What is it? A Receiver's Operating Characteristic (ROC) curve plots every value of a continuous measurement by its specificity and sensitivity to distinguish health status in a population of subjects. The area under the curve (AUC) reflects the measurement's potential to be a diagnosis tool. At a specific sensitivity, the specificity can be determined, or vice versa.

When is it used? This analysis is used to identify the appropriate classifying thresholds to diagnose a patient with expected sensitivity and specificity.

How does it work?

ROC curve analysis: Example

We've identified a potential biomarker, Protein "A", of Alzheimer's disease that is elevated in the plasma of Alzheimer's patients compared to healthy patients (Figure 1). We now need to determine the lower cut-off value of "Protein A" levels that will identify a patient with Alzheimer's disease. We don't want to have the threshold too low like concentration X in Figure 1 or else a lot of healthy patients will be wrongly diagnosed. However we also don't want to have a threshold that is really high like concentration Y in Figure 1 because a lot of Alzheimer's patients won't get diagnosed. A ROC curve can help identify the "sweet spot" (i.e., optimum sensitivity-specificity balance).

Figure 2 explains what sensitivity and specificity are. Ideally, the sensitivity and specificity would be 100%. In reality, virtually all biomarkers do not have perfect sensitivity and specificity.

A ROC curve is generated across all values and the AUC is determined (Figure 3). Higher AUC values represent a better biomarker.
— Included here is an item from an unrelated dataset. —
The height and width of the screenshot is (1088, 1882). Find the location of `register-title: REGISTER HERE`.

A point along the ROC curve is chosen with the desired trade-off between sensitivity and specificity. With known sensitivity and specificity, the cut-off value can be ascertained.
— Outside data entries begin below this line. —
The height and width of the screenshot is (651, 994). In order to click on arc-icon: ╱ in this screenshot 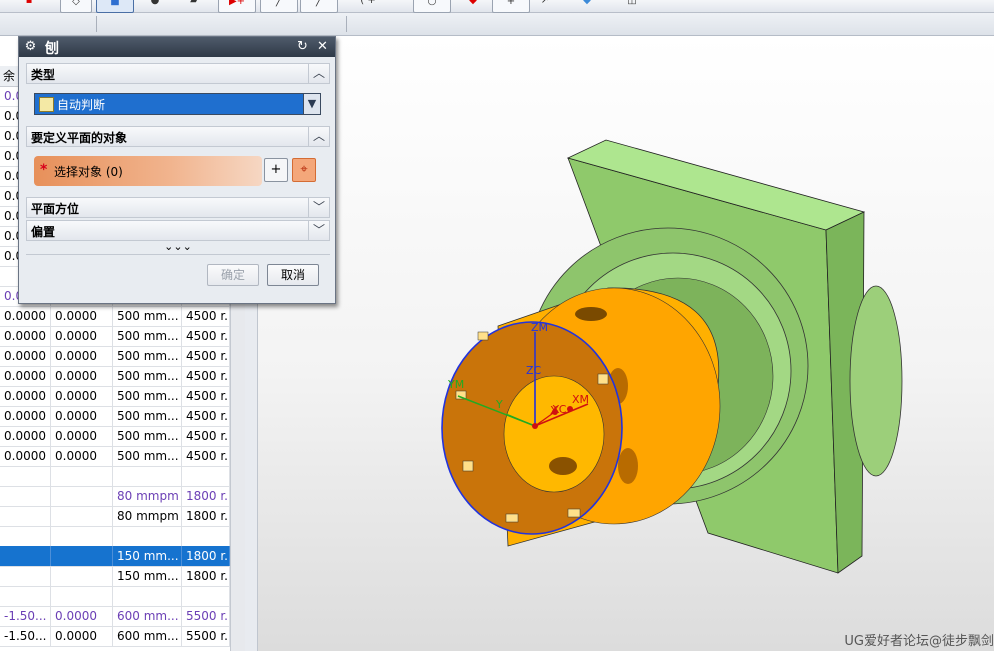, I will do `click(319, 6)`.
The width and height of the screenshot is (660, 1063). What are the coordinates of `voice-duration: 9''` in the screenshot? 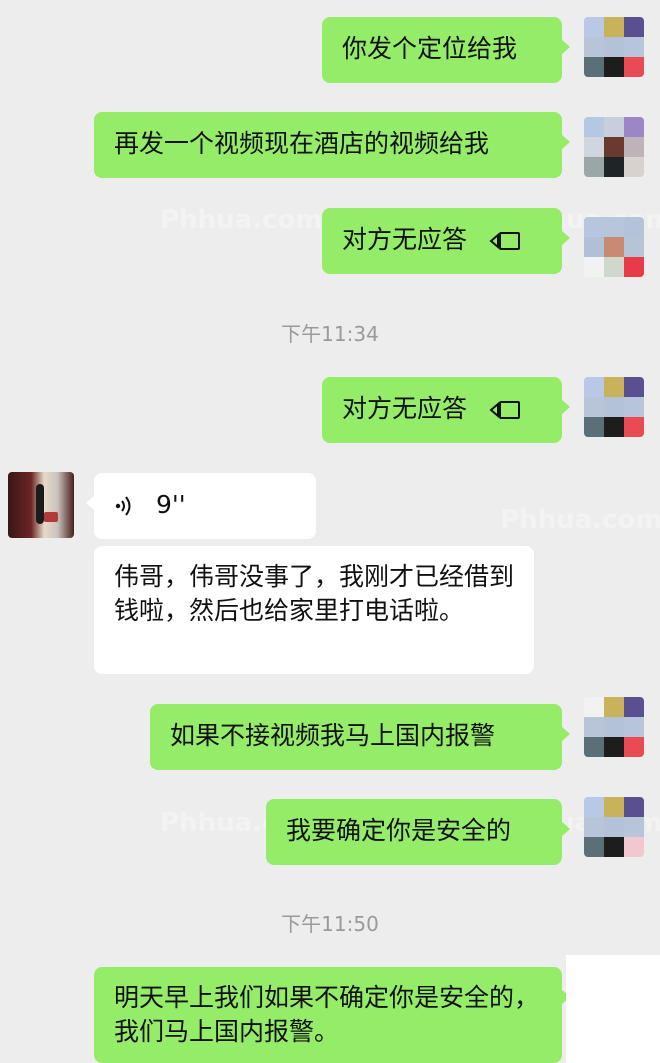 It's located at (170, 504).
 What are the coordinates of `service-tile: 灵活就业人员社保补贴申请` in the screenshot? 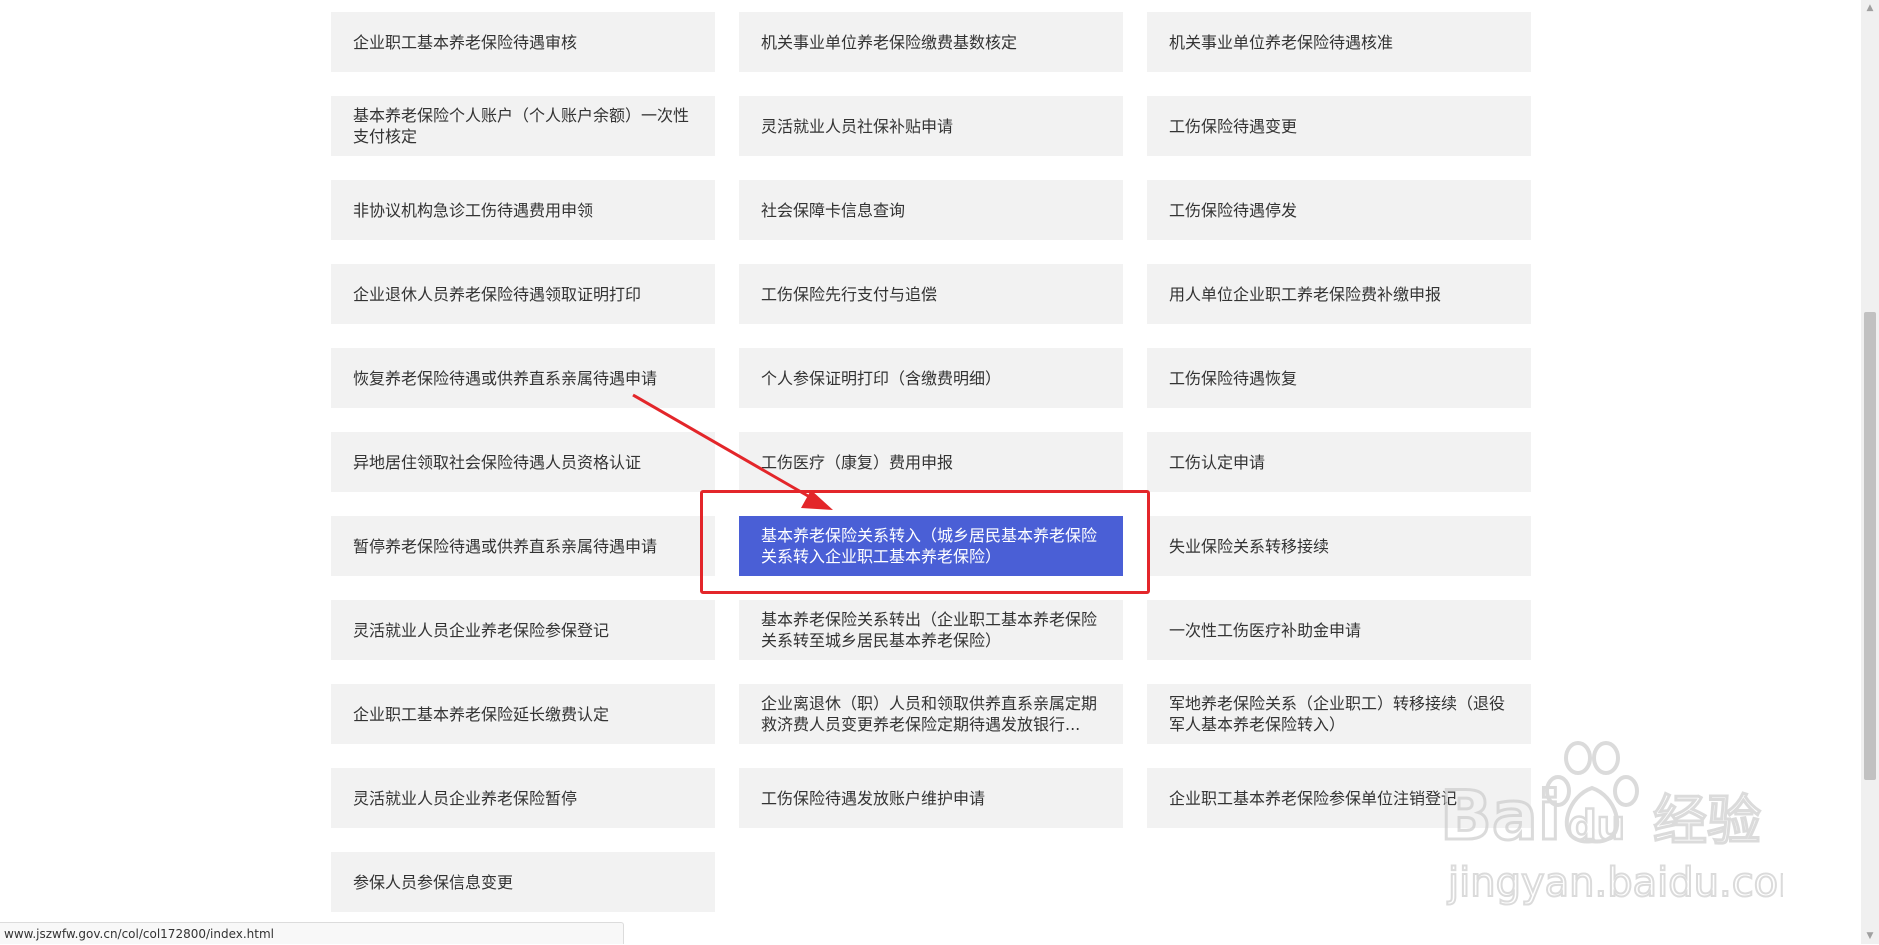 It's located at (931, 126).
For this example, let's assume the black dashed line is the ROC curve for our data. We would likely choose the X-Y coordinate of 0.1, 0.8, such that the biomarker would have a specificity of 90% and a sensitivity of 80%.
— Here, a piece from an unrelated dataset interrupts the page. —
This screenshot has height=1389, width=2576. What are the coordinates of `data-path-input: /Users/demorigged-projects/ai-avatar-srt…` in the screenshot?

Figure 1. Overlapping histogram plots for concentrations of Protein A in different populations. A cut-off of concentration "X" will have high sensitivity, but low specificity. A cut-off of concentration "Y" will have low sensitivity, but high specificity.
Figure 2. Calculation of senstivity and specificty.
Figure 3. Comparison of ROC curves across three potential biomarkers. The higher the AUC value, the higher predictive value of the biomarker. Biomarker 3 has very poor predictive power (AUC ~0.5) as it cannot differentiate between healthy and diseased patients at all.

What does the data look like? ROC curve analyses are usually portrayed as a plot like Figure 3.